On m’a servi d’abord la salade, qui est le fond de tous les soupers romains, puis un morceau de bœuf à l’étouffée qui vous mettrait l’eau à la bouche si je pouvais faire passer dans ma prose un peu de son parfum et de sa succulence. Un gigot de chevreau est venu ensuite dans un plat de petits pois. L’entremets se composait d’une rondelle de fromage blanc, frit à la poêle, et j’ai eu pour dessert une grande assiettée de fraises d’Albano, exquises en vérité.
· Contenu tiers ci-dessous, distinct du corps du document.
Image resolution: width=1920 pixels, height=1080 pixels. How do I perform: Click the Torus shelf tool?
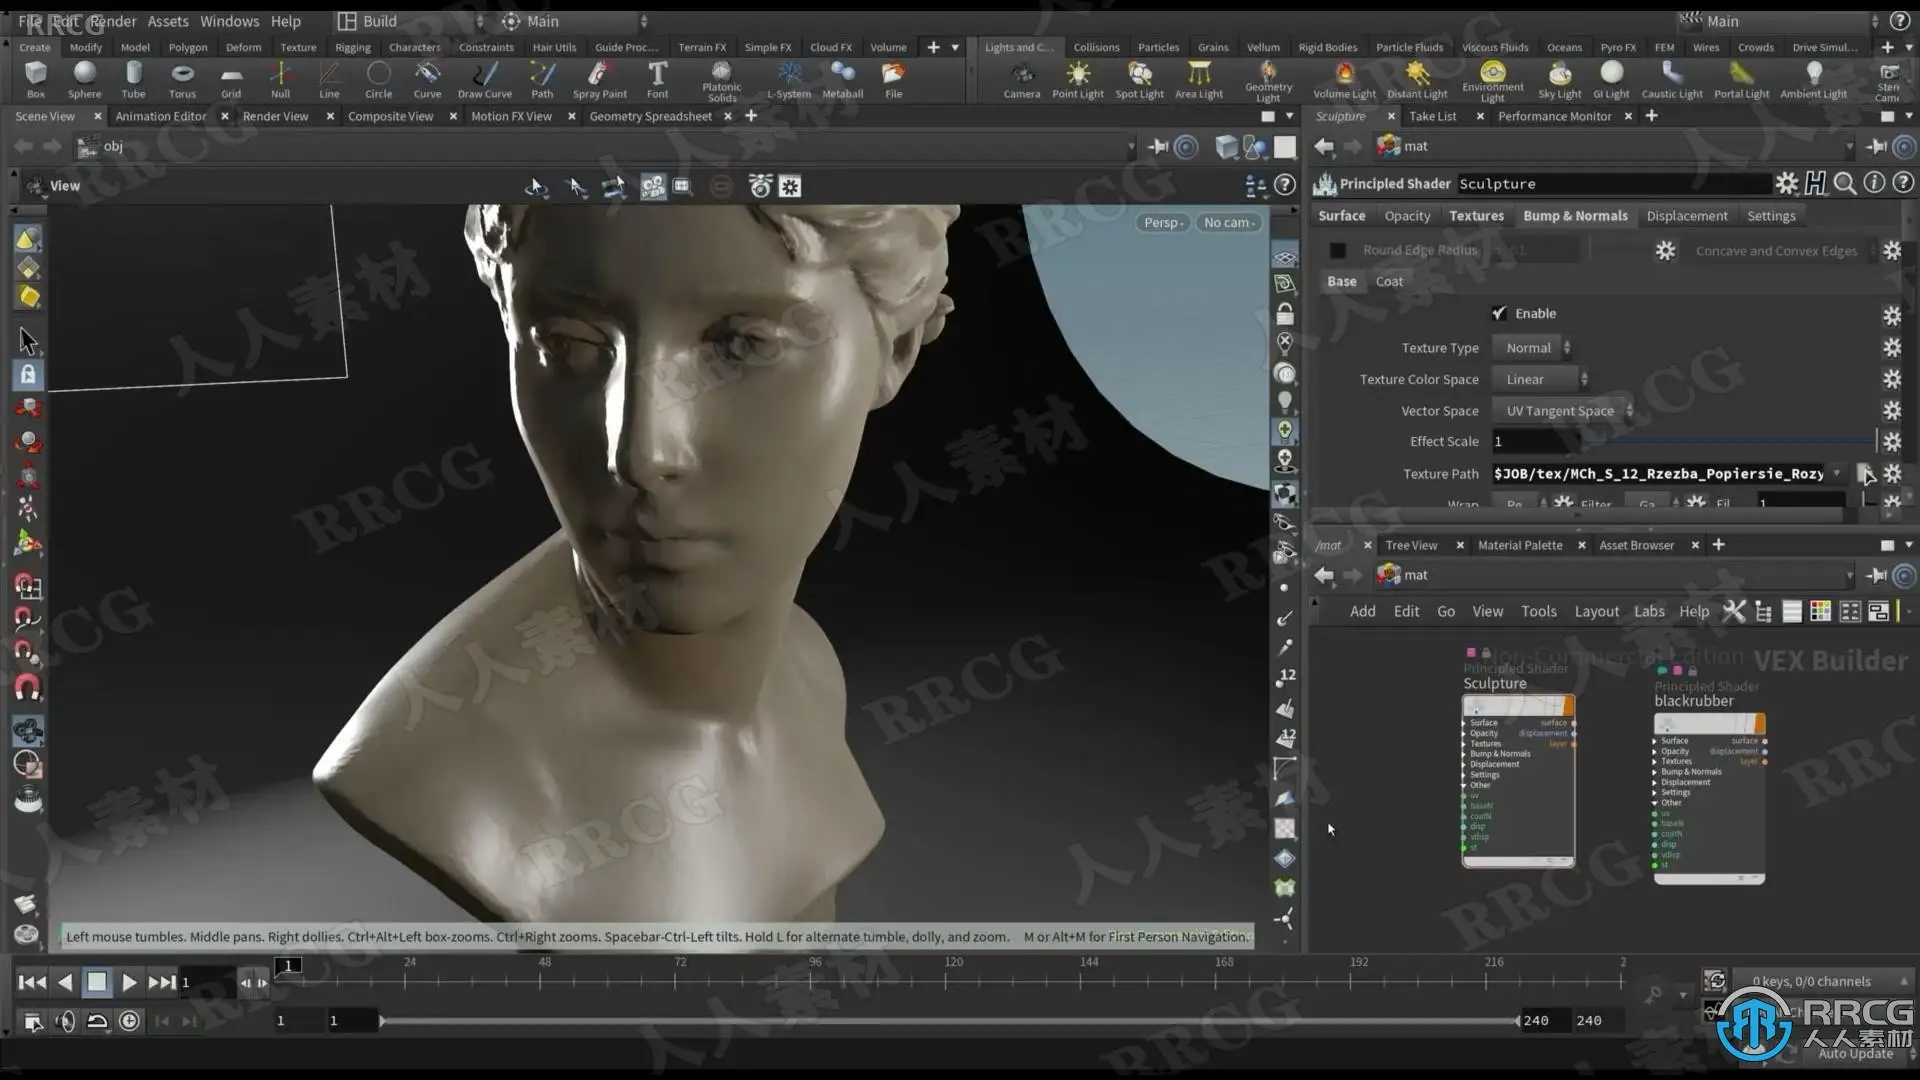tap(182, 79)
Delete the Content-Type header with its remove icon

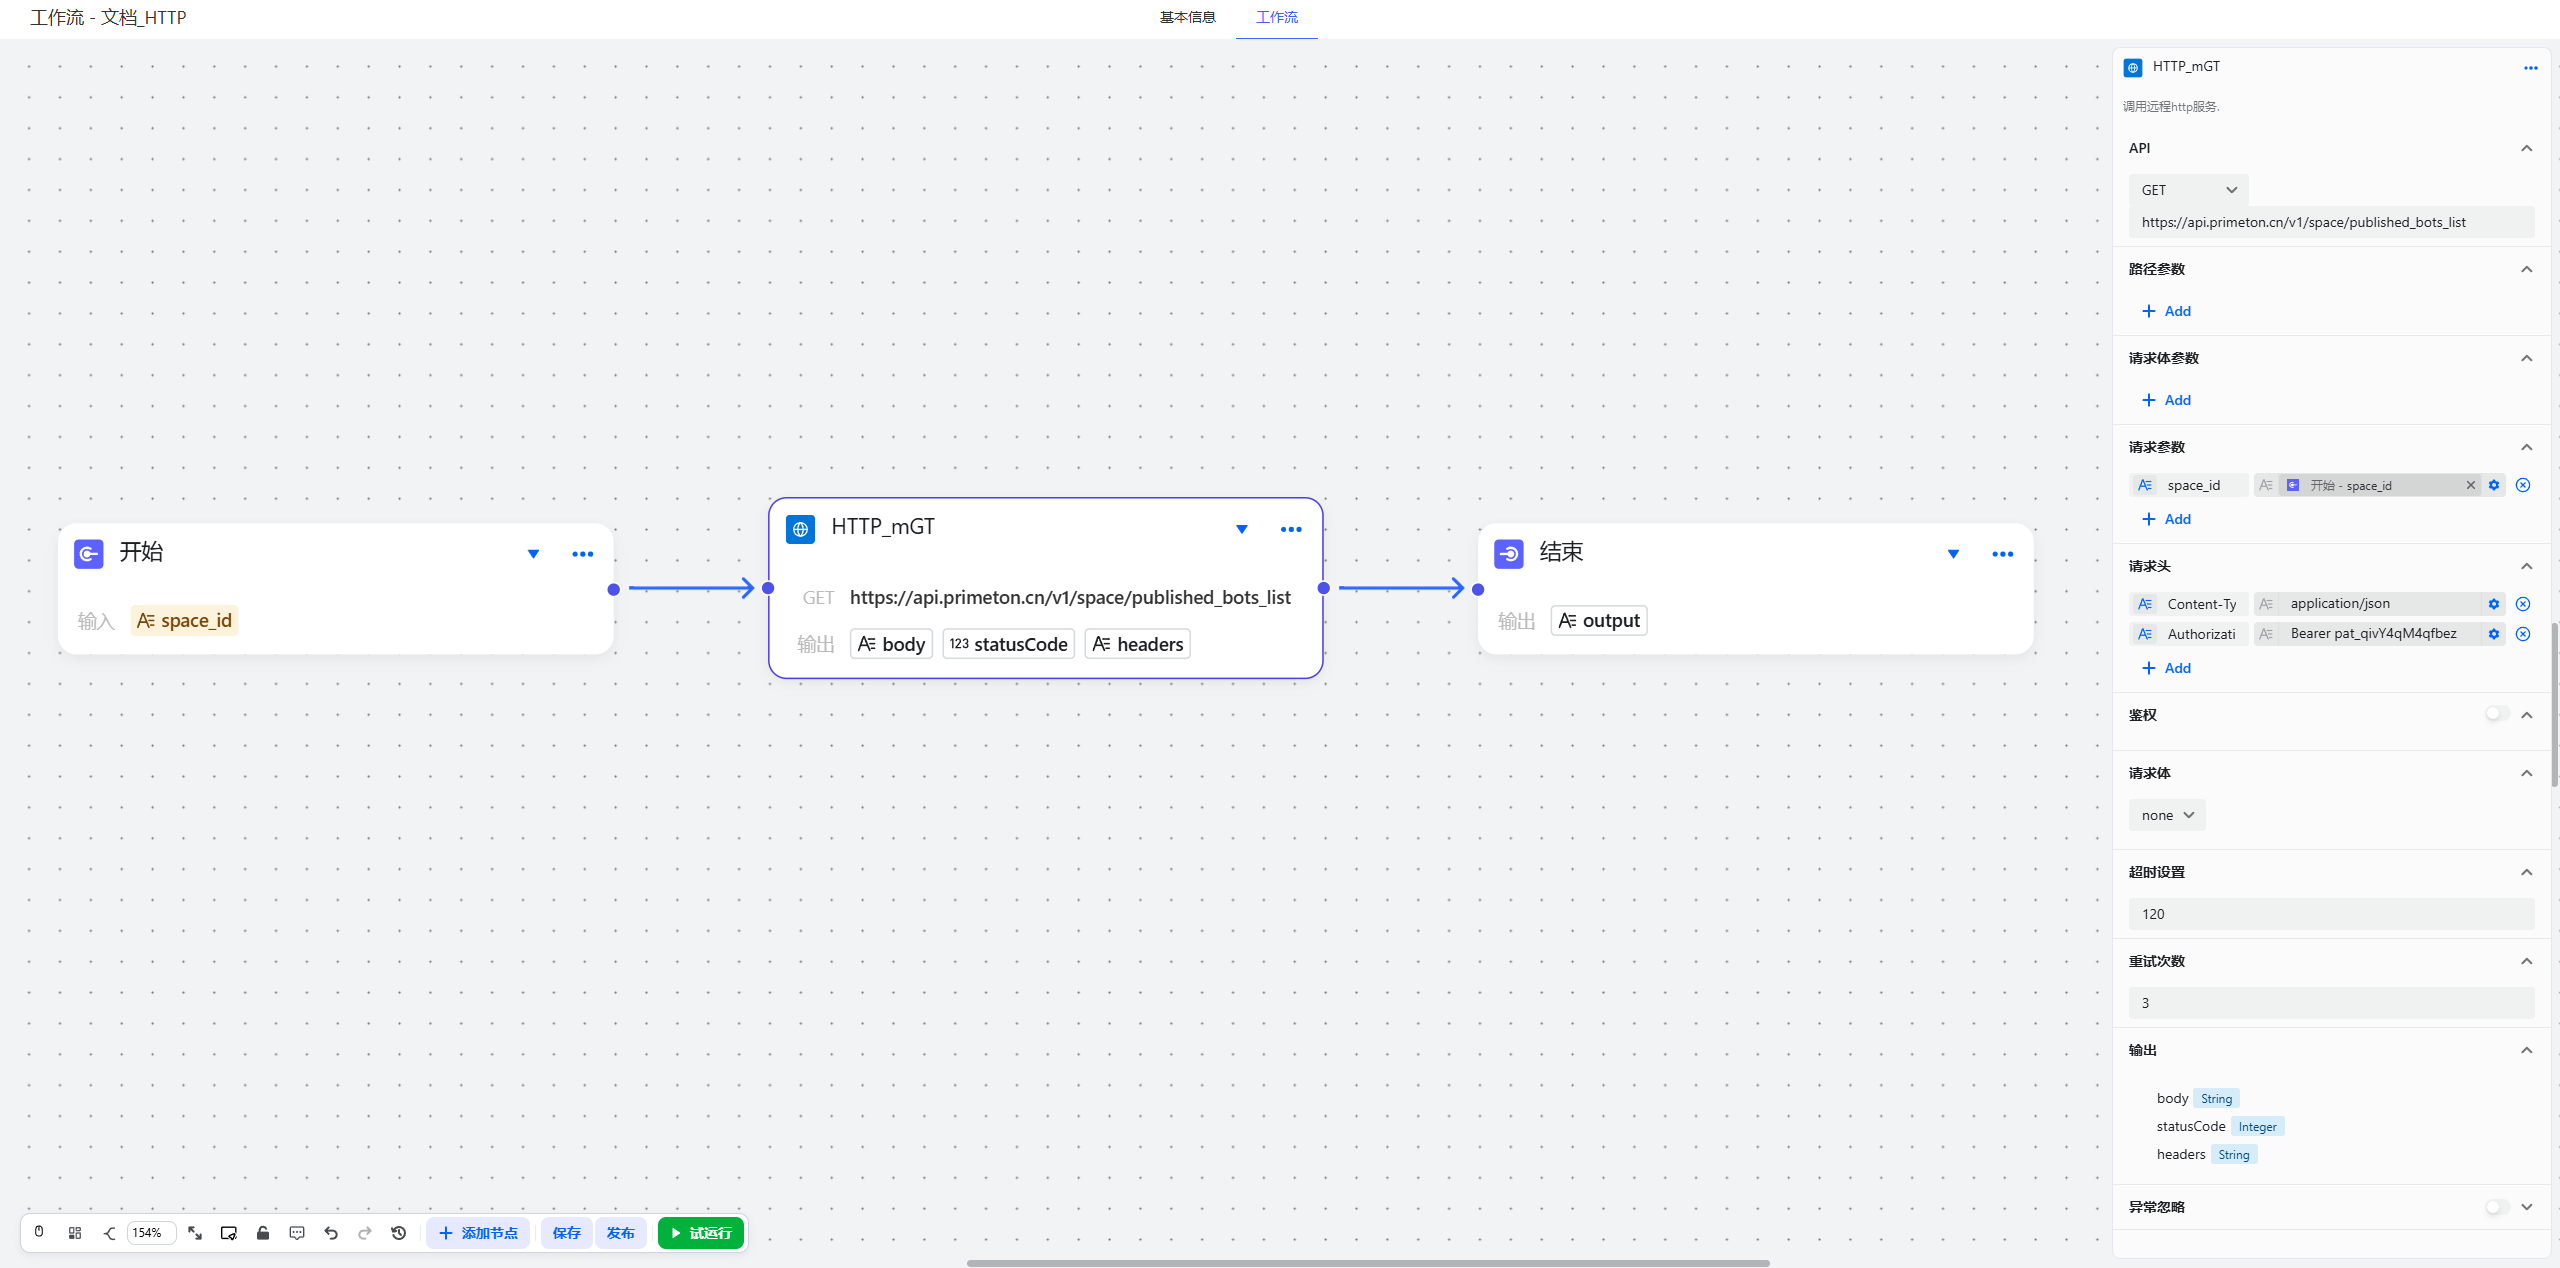[x=2523, y=604]
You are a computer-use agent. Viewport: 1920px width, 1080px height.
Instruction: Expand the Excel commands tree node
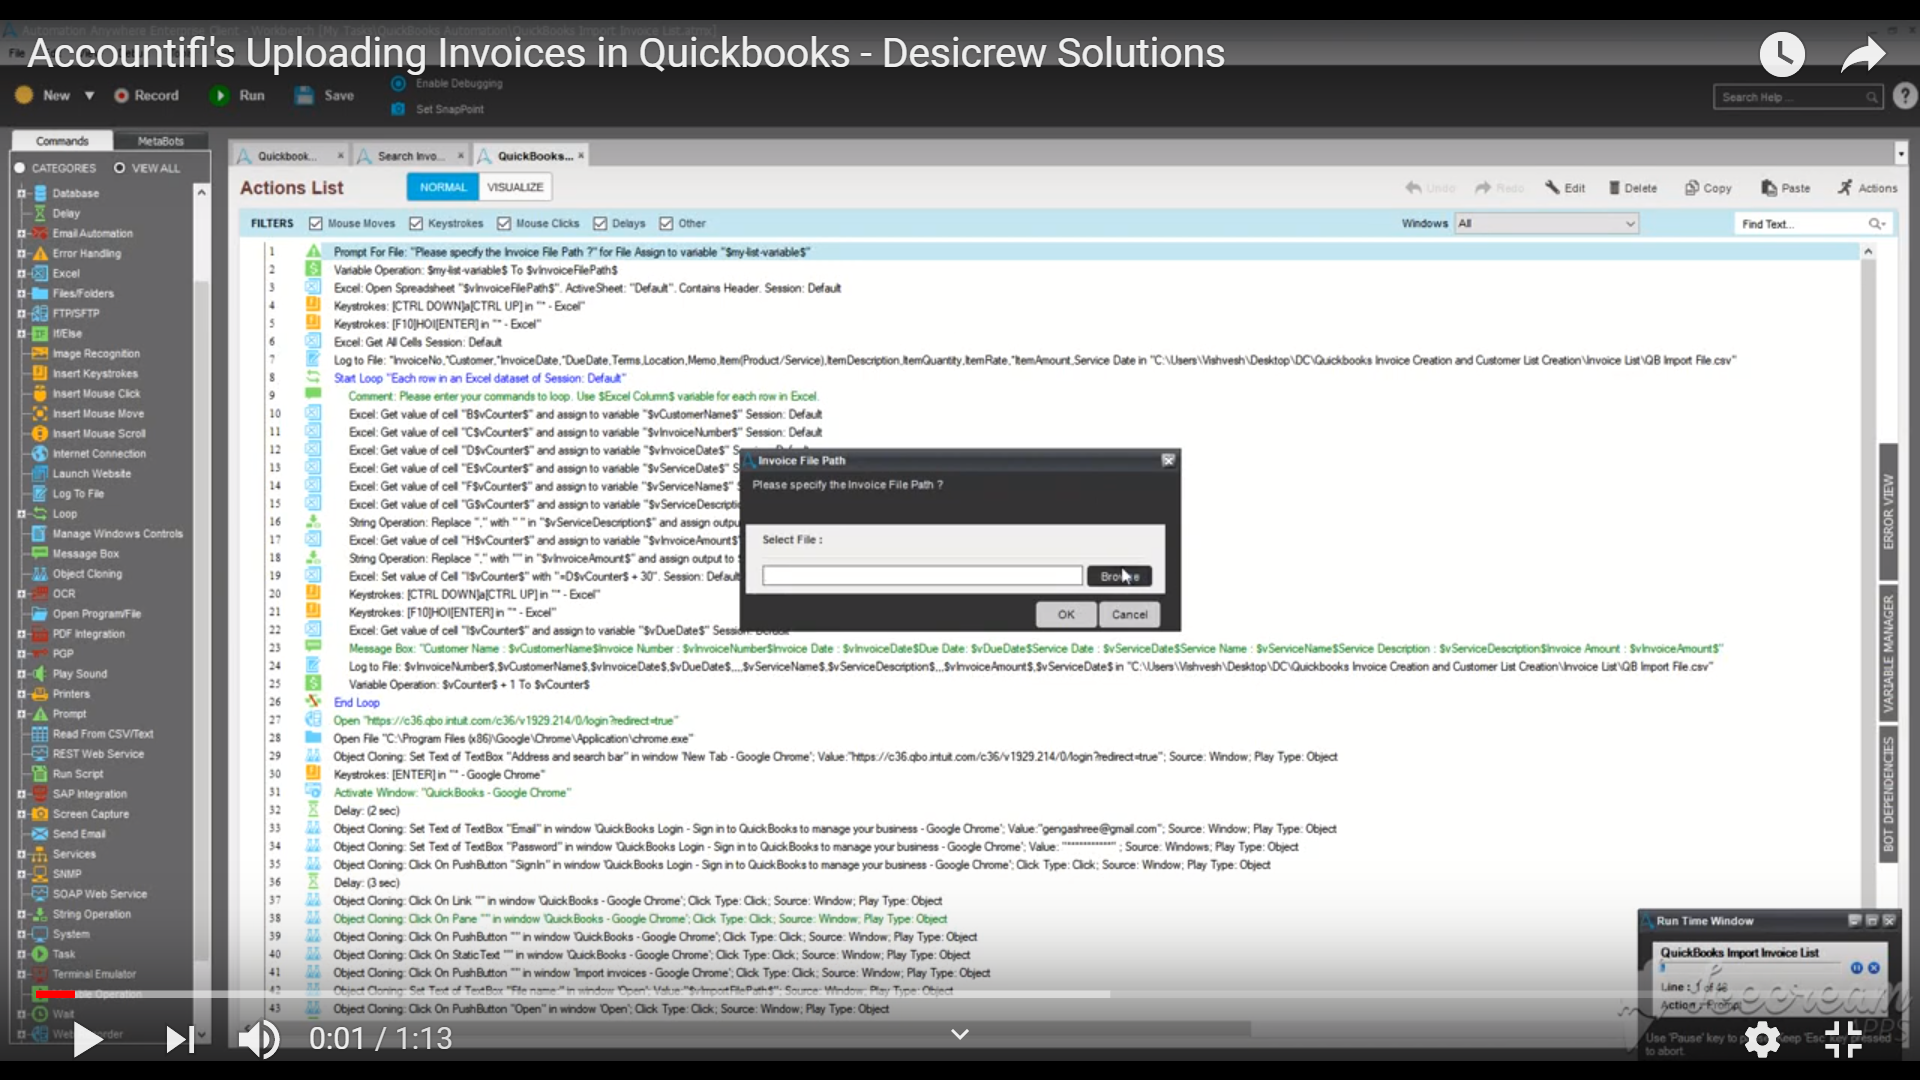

Voilà comme on soupe au cabaret, pour une quarantaine de sous ; il est vrai que dans les hôtels et chez les pâtissiers la cuisine est aussi chère que détestable. Le vin de Rome n’est bon dans aucun endroit, mais c’est encore au cabaret qu’il se laisse mieux boire. Il est clairet, limpide, et d’une couleur dorée ; on le sert dans des bouteilles de verre blanc, légères comme le souffle et fragiles comme la vertu.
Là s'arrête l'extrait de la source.